Garlic Butter Shrimp Stir-Fry with Vegetables

Description:

A quick and flavorful stir-fry packed with succulent shrimp, vibrant baby bok choy, colorful bell peppers, carrots, and a garlic butter sauce that ties it all together. Perfect for weeknight dinners and elegant enough for dinner parties.

Ingredients For Garlic Butter Shrimp Stir-Fry with Vegetables

Servings: 4

  • 1 lb (450g) large shrimp, peeled and deveined

  • 1 tbsp olive oil

  • 2 tbsp unsalted butter

  • 4 cloves garlic, minced

  • 1 cup carrots, sliced

  • 1 cup bell peppers (orange/yellow), chopped

  • 2 cups baby bok choy (or regular bok choy, chopped)

  • 1 tbsp soy sauce (low sodium preferred)

  • 1 tsp sesame oil (optional)

  • Salt & pepper to taste

  • 1 tsp chili flakes or sriracha (optional for heat)

  • 1 tbsp cornstarch + 2 tbsp water (optional, for thickening)

  • Cooked rice or noodles, for serving (optional)

 Instructions:

  1. Prep Ingredients:

    • Peel and devein the shrimp.

    • Wash and chop all vegetables.

  2. Sauté Veggies:

    • Heat olive oil in a large skillet or wok over medium-high heat.

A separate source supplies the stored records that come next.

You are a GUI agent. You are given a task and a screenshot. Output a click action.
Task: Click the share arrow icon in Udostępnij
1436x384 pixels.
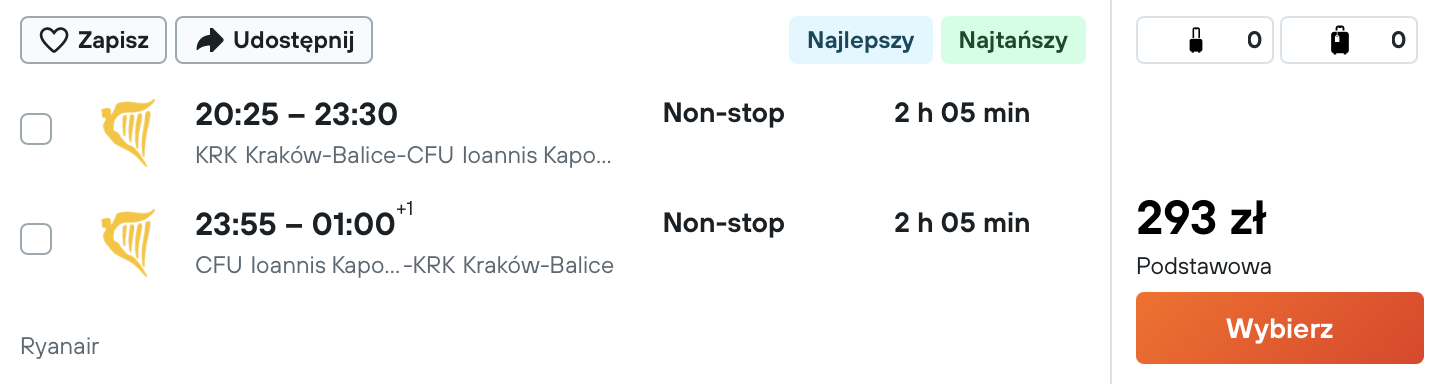[x=209, y=41]
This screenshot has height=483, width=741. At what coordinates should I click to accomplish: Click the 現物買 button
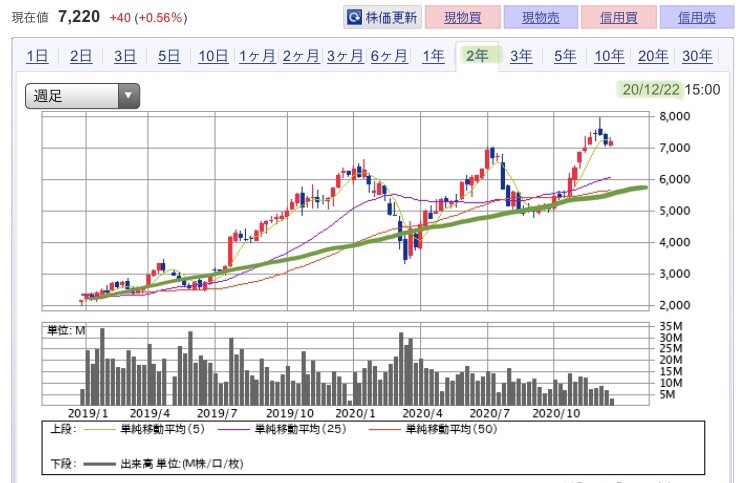463,17
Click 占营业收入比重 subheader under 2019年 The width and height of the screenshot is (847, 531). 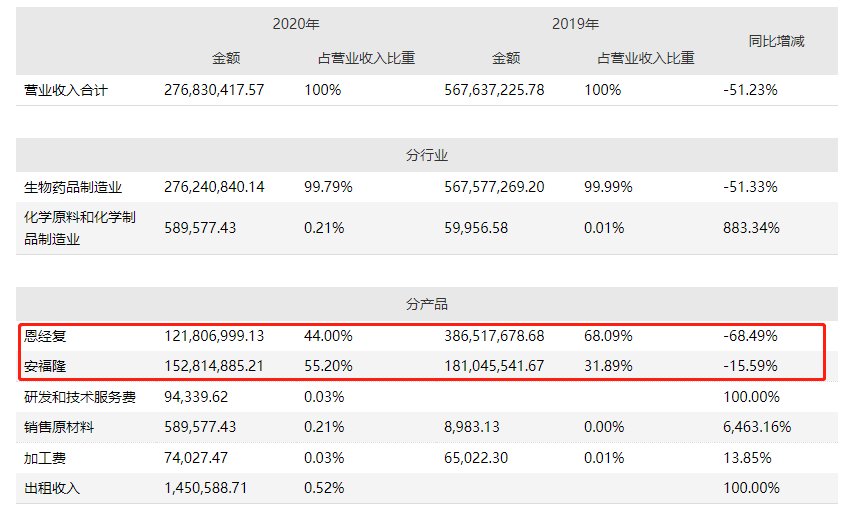click(x=646, y=58)

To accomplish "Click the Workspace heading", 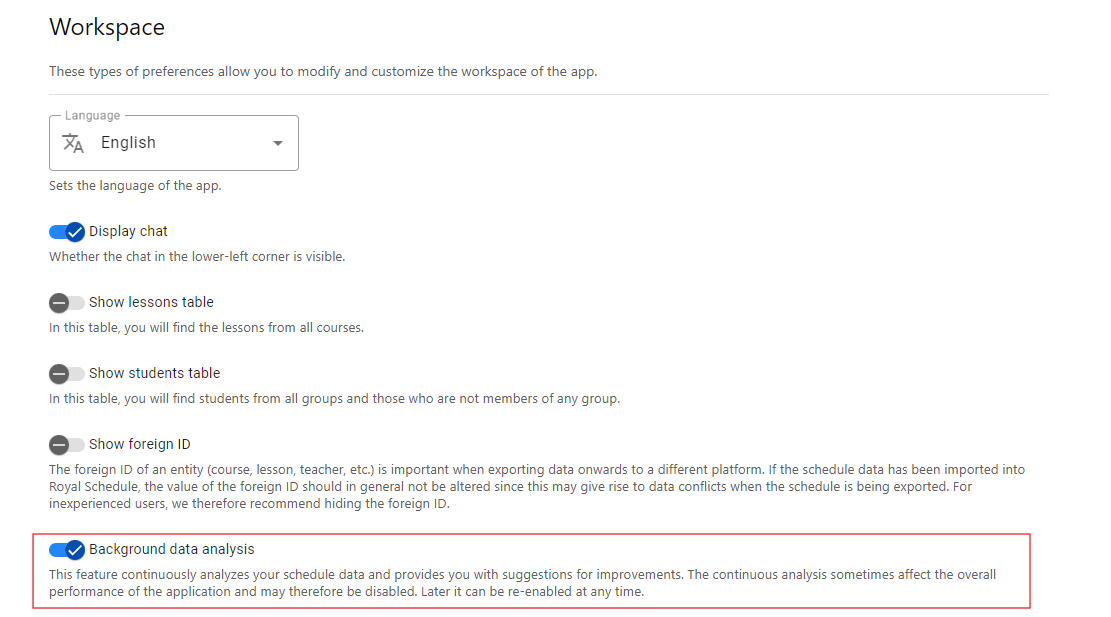I will point(107,27).
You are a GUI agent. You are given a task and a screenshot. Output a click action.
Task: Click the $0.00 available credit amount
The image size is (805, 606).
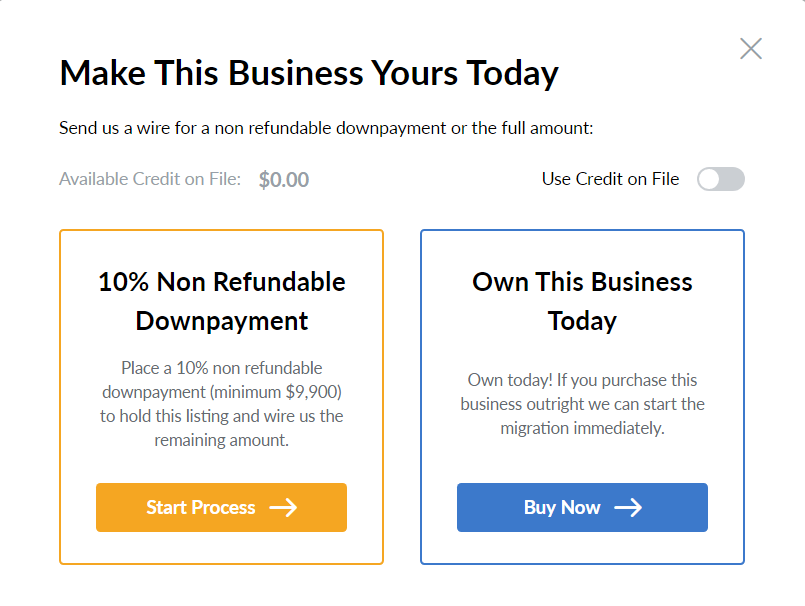click(x=283, y=179)
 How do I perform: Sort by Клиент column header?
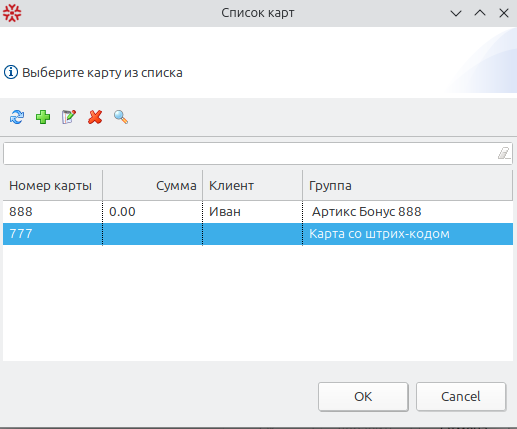pyautogui.click(x=253, y=185)
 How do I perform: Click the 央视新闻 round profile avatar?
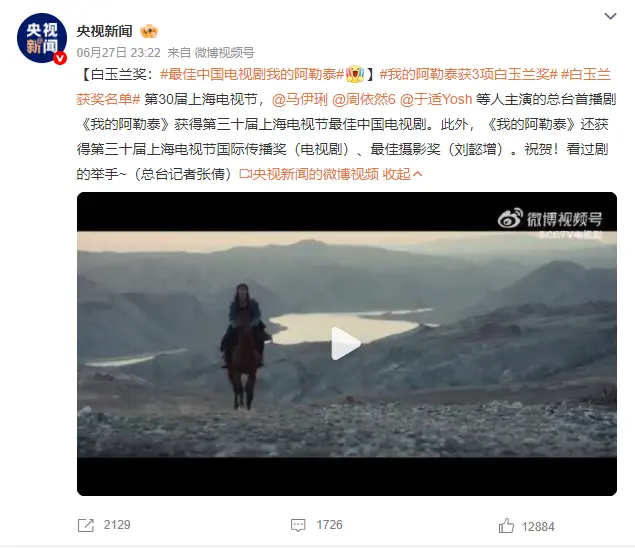point(42,38)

    • Add carrots and bell peppers. Stir-fry for 2–3 minutes.

    • Add bok choy and stir for another 1–2 minutes until slightly wilted.

  3. Cook Shrimp:

    • Push the vegetables to the side.

    • Add butter and garlic in the empty space.

    • Once fragrant (about 30 seconds), add shrimp.

    • Cook shrimp for 1–2 minutes per side until pink and opaque.

  4. Flavor & Sauce:

    • Add soy sauce, sesame oil, salt, pepper, and chili flakes if using.

    • Mix everything together.

    • (Optional: Add cornstarch slurry for a thicker sauce. Stir and simmer for 1 minute.)

  5. Serve:

    • Serve hot over rice or noodles.

Notes & Tips:

  • Shrimp: Don’t overcook the shrimp – they cook fast!

  • 🥬 Vegetables: You can swap bok choy with spinach or kale.

  • 🍋 Flavor boost: Add a squeeze of lemon at the end for freshness.

  • 🧄 Garlic: Adjust garlic quantity to your preference — more is better!

  • 🌶️ Heat: Add chili paste or fresh sliced chilies if you like spice.

Nutritional Info (per serving, without rice):

  • Calories: ~220 kcal

  • Protein: 25g

  • Carbs: 10g

  • Fat: 10g

  • Fiber: 3g

  • Sodium: ~500mg (lower if using low-sodium soy sauce)

Health Benefits:

  • High Protein: Shrimp provides lean protein.

  • Low Carb: Great for low-carb or keto-friendly diets.

  • Rich in Antioxidants: From colorful vegetables.

  • Quick & Easy: Ready in under 15 minutes.

  • Low in Calories: Yet satisfying and full of flavor.

Q&A

Q: Can I use frozen shrimp?
A: Yes, just thaw them completely and pat dry before cooking.

Q: Is this dish spicy?
A: Not unless you add chili flakes or hot sauce.

Q: What’s a good substitute for bok choy?
A: Spinach, Swiss chard, or napa cabbage work great.

Q: Can I make this ahead?
A: Yes! It stores well in the fridge for up to 2 days. Reheat gently.

Q: Can I make this vegan?
A: Swap shrimp for tofu or tempeh, and use plant-based butter.